А он уже стоял на полу, надо мной, и размахивал палкой.
– И нас правильно сажают! – кричал он. – Так нам и нужно, старым дуракам! Сопли перед вами распустили! Мальчишки-несмышленыши, пожалеть надо! Еще исправятся. Пошлем в Алма-Ату. А там сейчас ему место учителя или врача: пожалуйста, живи, агитируй, вражина! Стрелять вас надо было, как в 18-м году! Пачками! Против кого ты, сволочь, язык высунул, против кого пошел? Против меня ты, что ли? Ты против революции пошел! Ее ты отпеваешь!
– Да тише ты, падла, – страдальчески крикнул кто-то снизу.
А он все кричал.
– Говорил мне о вас директор, мол, парень горячий! Горячий. А я, дурак, еще говорю: «Скажи ему, пусть поосторожнее». Какой там, дьявол, поосторожнее, он знает, что делает! Сразу надо бы мне в органы бежать. А мы, дураки да слюнтяи…

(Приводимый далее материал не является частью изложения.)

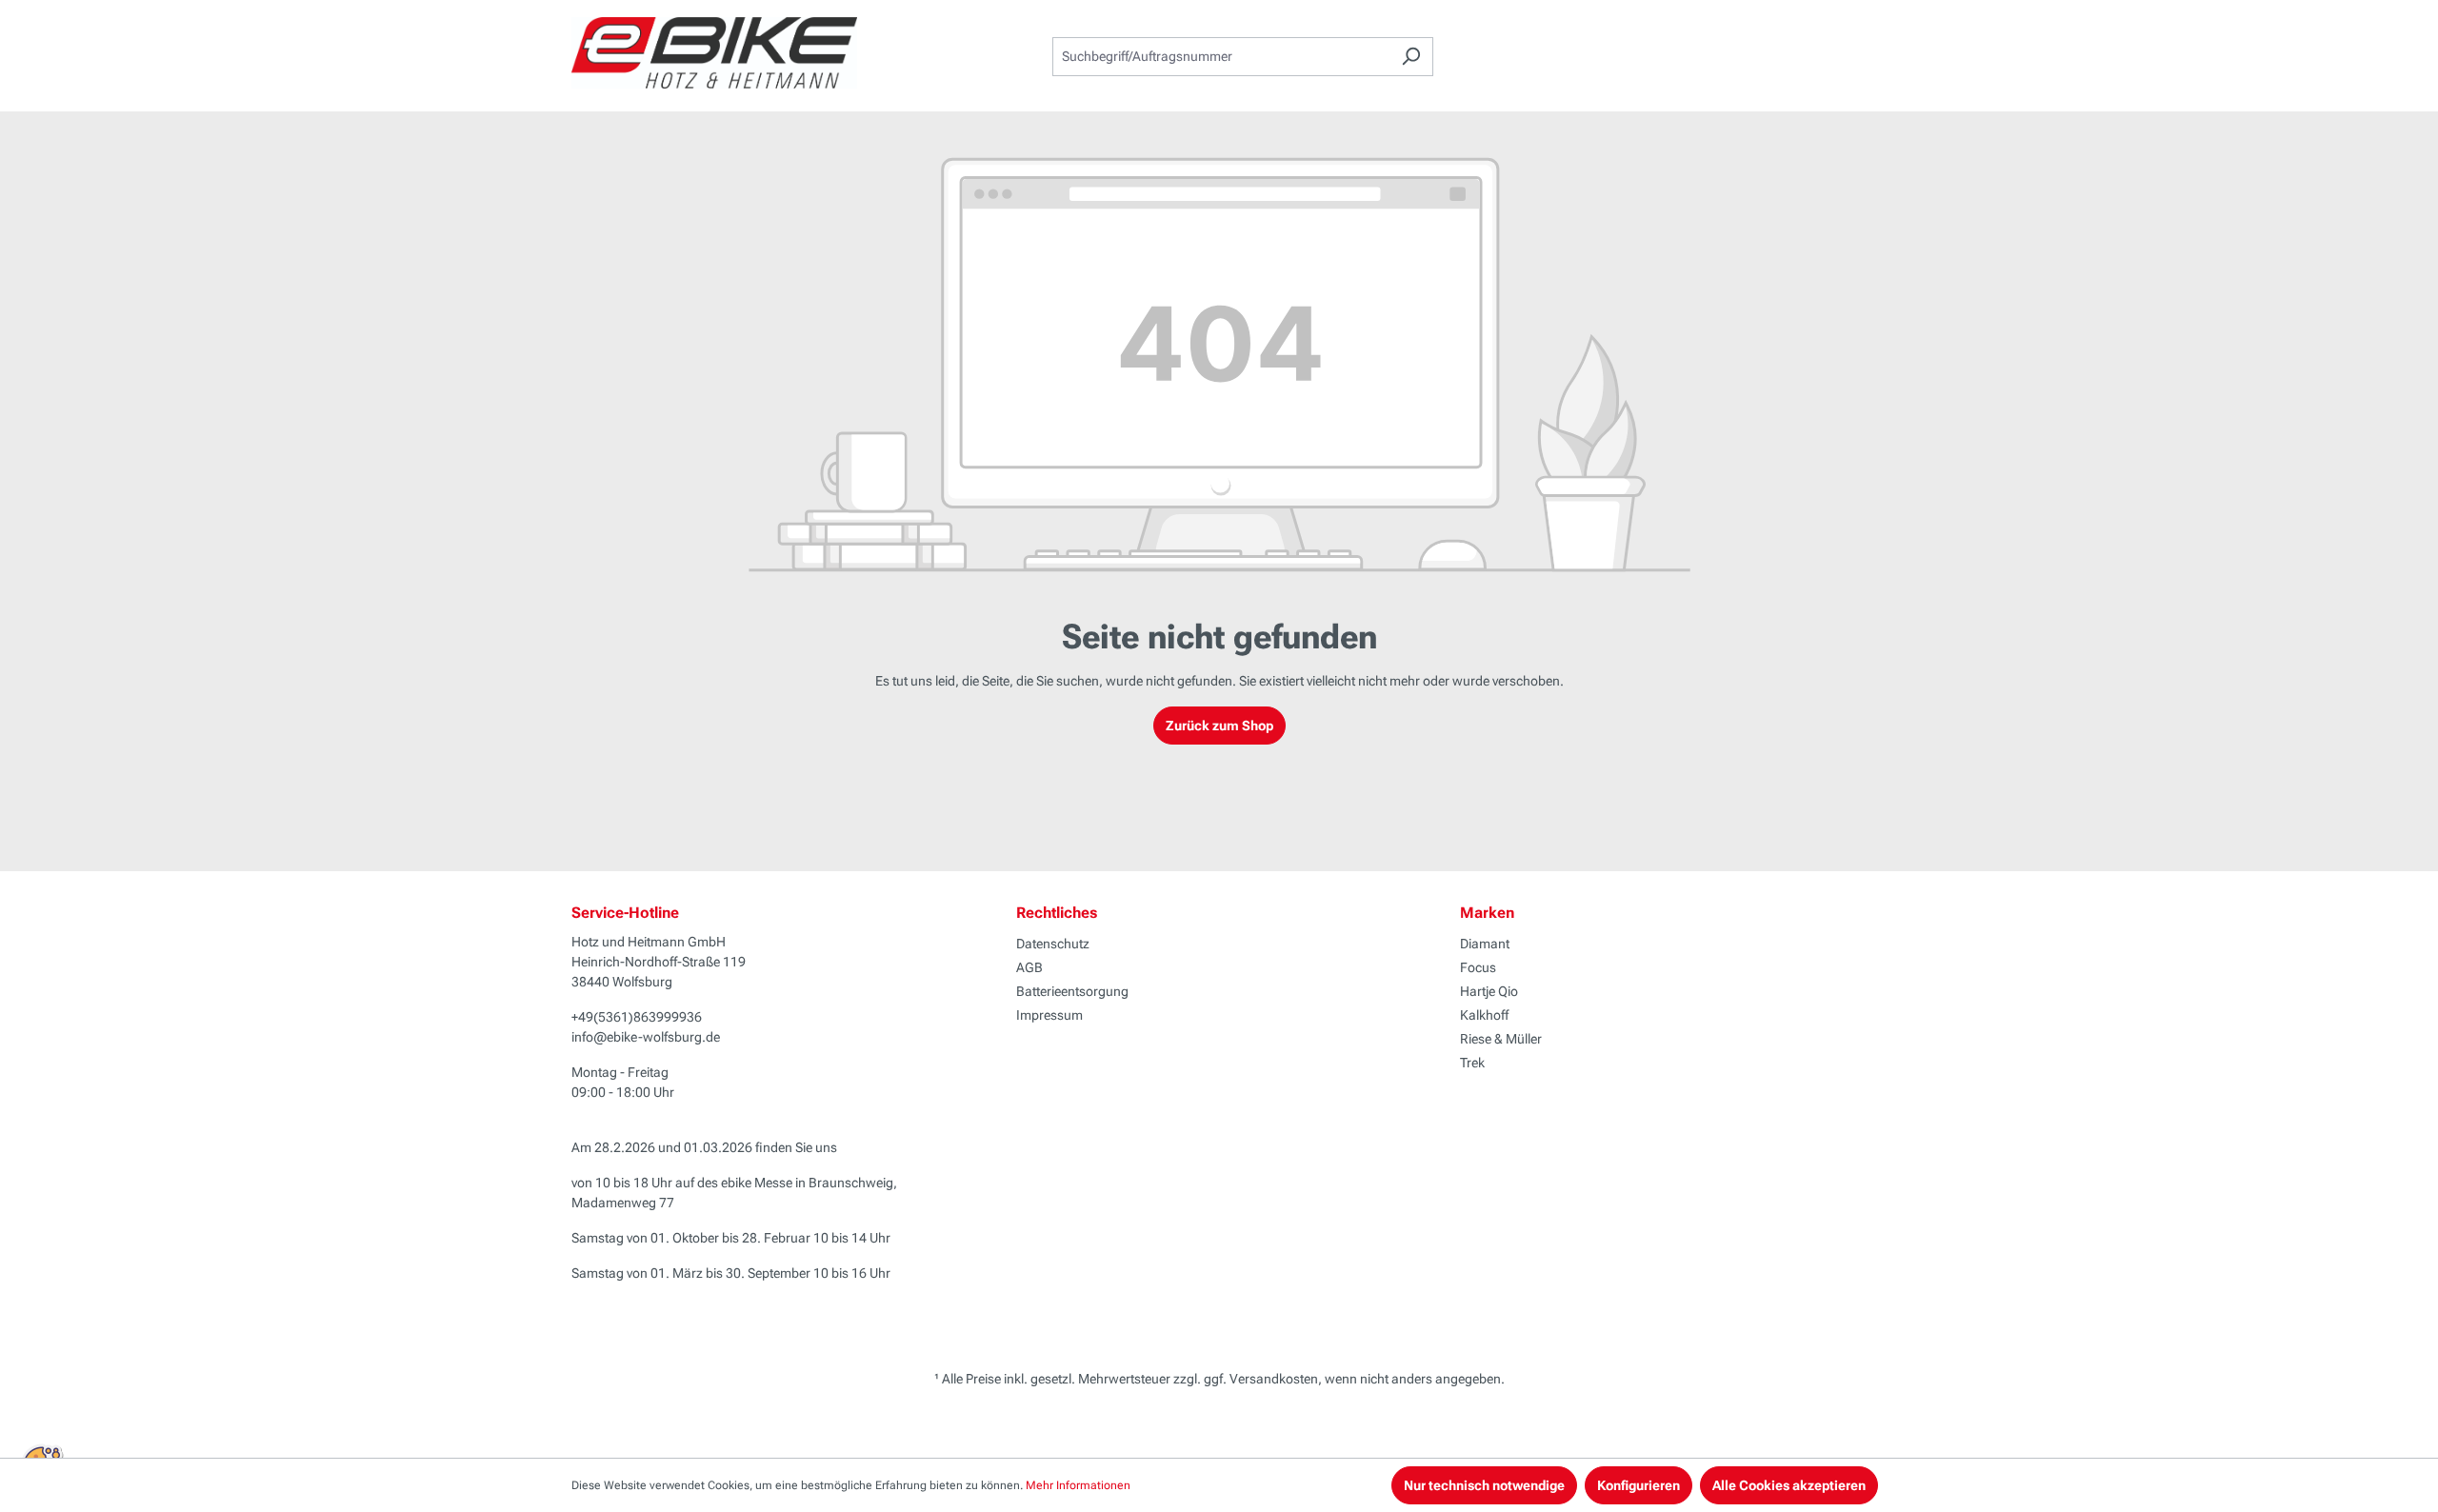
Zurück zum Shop (1219, 725)
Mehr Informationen (1078, 1485)
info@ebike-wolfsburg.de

И как только он сказал про органы, весь барак зашевелился, заскрипел, загудел, задрожал. Вверху зажглась спичка, и я увидел его. Он стоял, опираясь на трость, и весь трясся мелкой злобной дрожью. Еще одно мое слово, и он бы, конечно, бросился на меня. И сейчас же около моего лица послышался мягкий скачок – это соскочил с нар Чиграш, самый старый и уважаемый вор лагпункта (ему было, пожалуй, лет под тридцать). Мы с ним дружили. Я редко видел даже и не в лагере человека более вежливого, мягкого и обходительного. Никогда он не повышал голоса, не ругался, никогда ни во что не мешался: лежал на нарах и читал книги. Он из барака вылезал только по нужде. В столовую же не ходил вовсе. Санитары приносили ему котелки рисовой каши и особой больничной баланды. Он всегда состоял на диетпитании. А сейчас я не узнал его голоса. Это было что-то очень мягкое, округлое, мяукающее, каждое слово кончалось мягким знаком. Так говорят блатные, когда не бьют, а убивают.
– Ты чего же, падла, – сказал он, – фитиль, палкой в лицо мне лезешь?! Не научили тебя еще свободу любить?!
И сразу в темноте что-то произошло: пронесся какой-то вихрь, стукнула палка, что-то тяжело обрушилось на пол. И опять около меня послышался мягкий кошачий прыжок. Это Чиграш прыгнул на нары. Стало совсем тихо. Потом кто-то жульнически воскликнул: «Упал кто-то, кажется. Эй, кто там упал?» «Зацепился за нары», – ответил ему простуженный бас. И барак сразу ожил: «Так нужно вставать, что же лежать-то? Эй, душа милая, вставай, докторов-то нету». «Это новенький, новенький», – зашумели около меня. Я сполз с нар и подошел к Чиграшу. «Спичку!» – сказал я. (Только у него одного и были спички.) Он сунул мне в руку коробок и выругался: «Падла, сука». Слов крепче, как и всякий хороший вор, он не произносил. Я чиркнул спичкой и при ее свете вдруг как-то по-новому увидел наш барак: нары, уходящие в непроглядную тьму, высунувшиеся из них, как из глубоких нор, головы – стриженые, обритые, желтокожие, глазастые. Все они жадно смотрели вниз. А там в позе мирно почивающего человека лежал новенький. Все это вырвалось на миг из темноты, каким-то высоким, рваным желтым лоскутом мотнулось вверх к потолку и пропало там. Барак опять зашумел: «Да пусть лежит, пусть», – крикнул кто-то. «А сдохнет – стащат в столярку». (Гробы у нас стояли в столярке.) «Белкин придет, он его пожалеет». (Белкин – наш опер – здоровая, добродушная, всегда пьяная орясина, о нем мне сейчас придется рассказывать.) Я опустился в темноте на колени, нащупал голову упавшего и буркнул:
«Вставайте». Он молчал, потом вдруг оттолкнул мою руку и сел. Просидел так с минуту неподвижно (кто-то сверху пыхнул трубкой и осветил нас), оперся на мое плечо и встал. «Упал», – сказал он мне негромко. «Ничего, три к носу – заживет!» – весело крикнул кто-то, и его перебил чей-то степенный голос:
«Здесь, мужик, надо под ноги смотреть, а плевательницу (он выразился, конечно, иначе) на замок запереть. Вредная она у тебя. А не то другой раз так зацепишься, что и голова отлетит. Понял?»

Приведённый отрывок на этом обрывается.